I have a very simple class of optimization problems. The objective function is separable with each part being strictly (or even strongly) convex. Furthermore, there's a solitary linear constraint: the sum of the variables is $b$. The variables must all be non-negative.
Can we say that the optimal solution, denoted $x(b)$, is a continuous function of the scalar $b$?
minimize $\sum f_i(x_i)$
subject to: $\sum x_i = b$
with: $x_i \ge 0.$
If necessary, assume that there exists $m>0$ such that $f_i''(t) > m$ for all $i$ and for all $t \ge 0$.
I am not a fan of the following style of proof, but one not based on sequences escapes me.
Note that convexity of $\phi$ as such plays no part in the argument below, the main characteristics needed are continuity of $\phi$ and uniqueness of the minimiser.
Let $\Sigma_b = \{x | \sum_k x_k =b , x_k \ge 0 \}$.
Suppose $\phi$ is strictly convex, then the solution to $\min \{ \phi(x) | x \in \Sigma_b \}$ is unique. Let the solution be $x(b)$.
It is clear from continuity that if $b_k \to 0$ then $x(b_k) \to x(0)$ (regardless of $\phi$).
So, suppose $b_k \to b^* \neq 0$. We would like to show that $x(b_k) \to x(b^*)$.
Note that if $x \in \Sigma_{b^*} $ then ${b_k \over b^* } x \in \Sigma_{b_k} $.
Hence $\phi(x(b_k)) \le \phi({b_k \over b^* } x)$ for all $x \in \Sigma_{b^*} $.
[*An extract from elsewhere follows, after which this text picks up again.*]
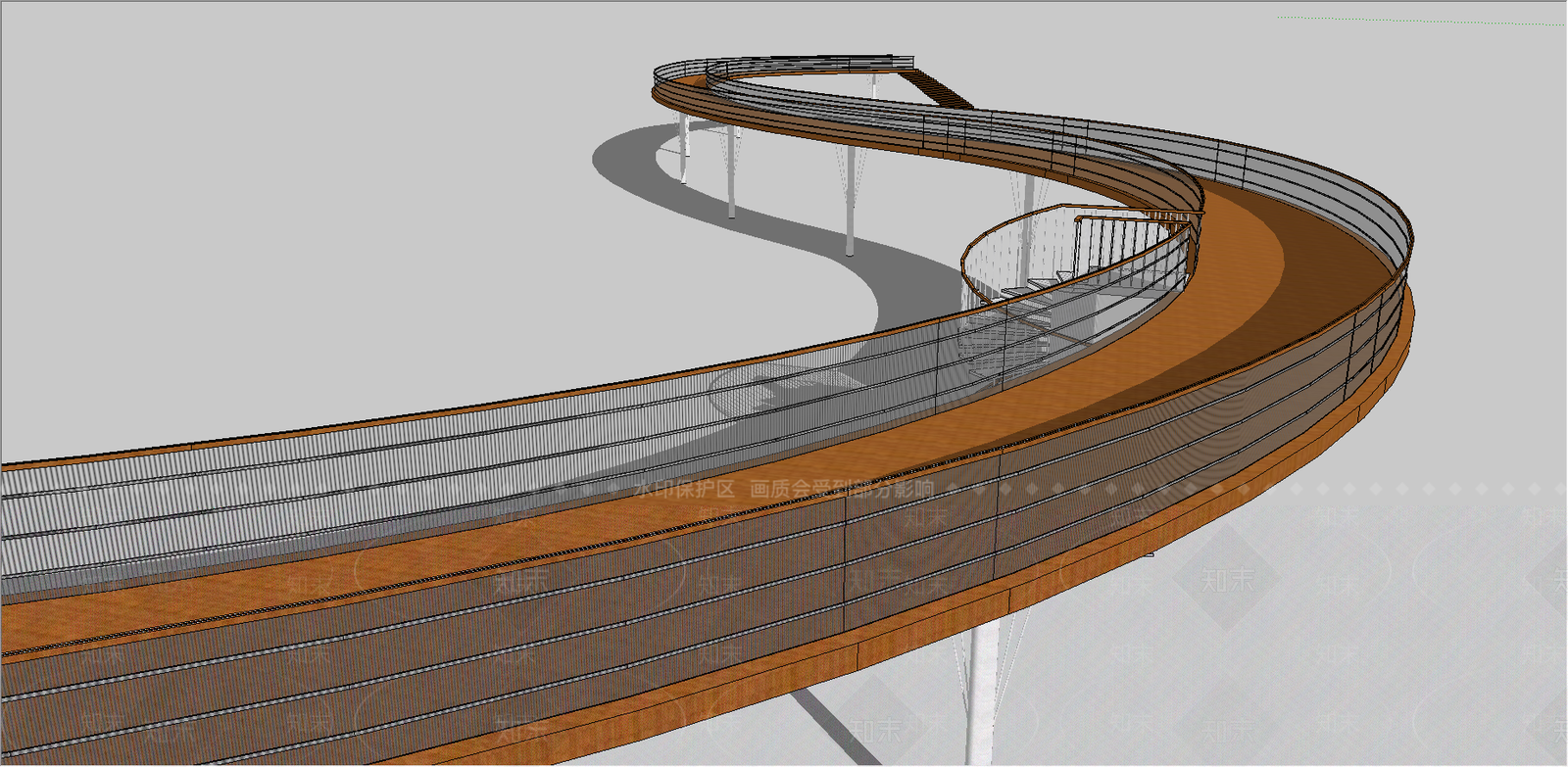Select the straight staircase at bridge's far end
Image resolution: width=1568 pixels, height=767 pixels.
(940, 86)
Suppose $x^*$ is an accumulation point of $x(b_k)$ then the previous statement shows that $\phi(x^*) \le \phi(x) $ for all $x \in \Sigma_{b^*} $ and so $x^* = x(b^*)$. Since the $x(b_k)$ all lie in some compact set it follows that $x(b_k) \to x(b^*)$ and so $b \mapsto x(b)$ is continuous.